People need to learn how to respect their parents. It is a shame that someone that is raised well, given a good education in a good university, and guided to be a good person have a total disregard of her parents and siblings and prefers to be with friends, and other people instead of her own family.
I wonder how long they can help you until they all gave up on you. I hope it won’t be too late before you realized what you have done and how you are actually destroying yourself because of your life decisions and actions. To be honest, your words no longer hold a meaning. I do not trust them anymore.
I am not writing this to discredit you for the good things you did in your life, success, achievements, and have contributed to this family. I am writing this to make you aware to where you are headed, to let you know that what you are going through is not unique, you’re not the only one who is hurt, or depressed. Everyone has experienced it in different ways.
Stop telling yourself that it is because nobody understands you in this family and that you prefer to be with other people. That is a flawed thinking because the real problem is you failed or didn’t even try to explain yourself. We did our best and tried to understand you but you always refuse to explain yourself. You just always want to leave.
You are no better than our parents because no kind or degree of education will never be able to replicate the same knowledge that our parents nourish us everyday. You can’t earn life experience in the university or workplace. It is different to what they are going through everyday. Imagine, having to think how you can sustain the needs of your family and at the same time provide them with things that is essential to your growth, and sometimes even give you the luxury of other things. Have to wake up early everyday to prepare for work and breakfast for the family, so that you will have food in your table. You never thought of those things, because if you did, you won’t be ignoring us.

*QUESTIONS TO ANSWER*
1. In the letter about respecting parents, list each thing the sentence beginning "It is a shame" says was done for the person being addressed.
2. Write the next part of the letter about respecting parents, picking up after its final sentence.
The records after this have no connection to the letter about respecting parents.

*EXTRACTED INFORMATION*
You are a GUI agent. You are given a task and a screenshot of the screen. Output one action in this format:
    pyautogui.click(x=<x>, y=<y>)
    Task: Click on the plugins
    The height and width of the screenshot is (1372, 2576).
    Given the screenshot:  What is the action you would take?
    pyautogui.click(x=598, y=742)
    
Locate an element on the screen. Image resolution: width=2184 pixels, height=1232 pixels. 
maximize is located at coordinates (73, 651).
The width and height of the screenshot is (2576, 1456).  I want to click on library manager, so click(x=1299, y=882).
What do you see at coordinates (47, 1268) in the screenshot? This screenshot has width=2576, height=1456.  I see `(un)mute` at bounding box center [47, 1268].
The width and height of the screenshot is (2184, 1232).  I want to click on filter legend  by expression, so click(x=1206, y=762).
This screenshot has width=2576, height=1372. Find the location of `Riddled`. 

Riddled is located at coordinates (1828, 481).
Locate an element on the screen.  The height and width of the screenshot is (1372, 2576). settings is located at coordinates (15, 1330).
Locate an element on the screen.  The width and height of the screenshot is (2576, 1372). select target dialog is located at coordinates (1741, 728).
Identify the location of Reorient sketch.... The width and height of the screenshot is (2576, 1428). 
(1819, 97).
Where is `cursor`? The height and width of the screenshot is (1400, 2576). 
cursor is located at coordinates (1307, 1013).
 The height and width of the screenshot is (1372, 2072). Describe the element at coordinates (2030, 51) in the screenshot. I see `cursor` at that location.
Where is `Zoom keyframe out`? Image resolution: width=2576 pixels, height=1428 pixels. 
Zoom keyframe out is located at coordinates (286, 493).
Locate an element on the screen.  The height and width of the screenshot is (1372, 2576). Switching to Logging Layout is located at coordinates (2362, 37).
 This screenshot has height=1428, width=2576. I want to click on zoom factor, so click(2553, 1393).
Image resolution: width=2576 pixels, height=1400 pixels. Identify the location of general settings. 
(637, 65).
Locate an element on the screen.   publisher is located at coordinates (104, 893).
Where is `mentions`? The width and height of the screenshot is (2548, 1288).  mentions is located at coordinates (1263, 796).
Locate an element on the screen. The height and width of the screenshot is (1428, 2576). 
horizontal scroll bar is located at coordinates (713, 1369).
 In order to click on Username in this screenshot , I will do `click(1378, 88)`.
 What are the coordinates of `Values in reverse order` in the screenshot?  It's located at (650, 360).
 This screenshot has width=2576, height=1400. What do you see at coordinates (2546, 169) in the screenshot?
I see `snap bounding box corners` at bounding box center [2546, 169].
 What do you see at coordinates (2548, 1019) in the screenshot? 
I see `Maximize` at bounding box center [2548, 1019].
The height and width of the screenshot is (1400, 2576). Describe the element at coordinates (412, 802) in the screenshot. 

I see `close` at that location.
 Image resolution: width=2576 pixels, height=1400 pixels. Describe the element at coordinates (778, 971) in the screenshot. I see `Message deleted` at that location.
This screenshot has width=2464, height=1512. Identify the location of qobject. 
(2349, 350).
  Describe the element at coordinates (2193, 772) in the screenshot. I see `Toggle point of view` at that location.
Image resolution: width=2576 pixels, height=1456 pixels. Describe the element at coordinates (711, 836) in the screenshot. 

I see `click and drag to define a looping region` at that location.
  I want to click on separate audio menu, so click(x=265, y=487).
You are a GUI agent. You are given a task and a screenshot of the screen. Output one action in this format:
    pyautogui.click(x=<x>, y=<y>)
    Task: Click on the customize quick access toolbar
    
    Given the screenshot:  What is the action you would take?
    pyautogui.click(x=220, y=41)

*ANSWERS BELOW*
1.
- raised well
- given a good education in a good university
- guided to be a good person

2.
You dictate yourself with what the society is trying to poison us all. There are no rule book on how to live a life, it is unique to every individual and family. Life is a continuous struggle that you need to endure. That what makes life beautiful. Stop living by the book because it will never take you further in life.
I know that you are smarter than me and better at everything, academically and in decision making. But what hurts me the most is that knowing that you have the knowledge and power to shape up and help our family to grow and have a better life but you still continuously neglect us. That hurts a lot to me because I can’t do anything other than the things that I’m good at; to work tirelessly, accept any work that I can find just to provide what our sibling needs, to pay for the bills and for the education. But there you are, selfishly thinking for your own good only. You only think of yourself and what you think now as the love of your life, and how you can go to more travels, leisure and have beautiful things in life while your family is struggling to stay afloat.
You think that it doesn’t bother me whenever you make decisions that hurts Mama and Papa. You are wrong. Just because I don’t talk much doesn’t mean I don’t care. I care a lot to this family that I even forgot how to take care of myself, that sometimes I go to work on empty pocket and go home with something to bring, that I for a time in my life, have completely took for granted my relationship with someone because family is my main priority. It failed, it destroyed me but I’m back up again on my own feet again and it made me a better person that I am now.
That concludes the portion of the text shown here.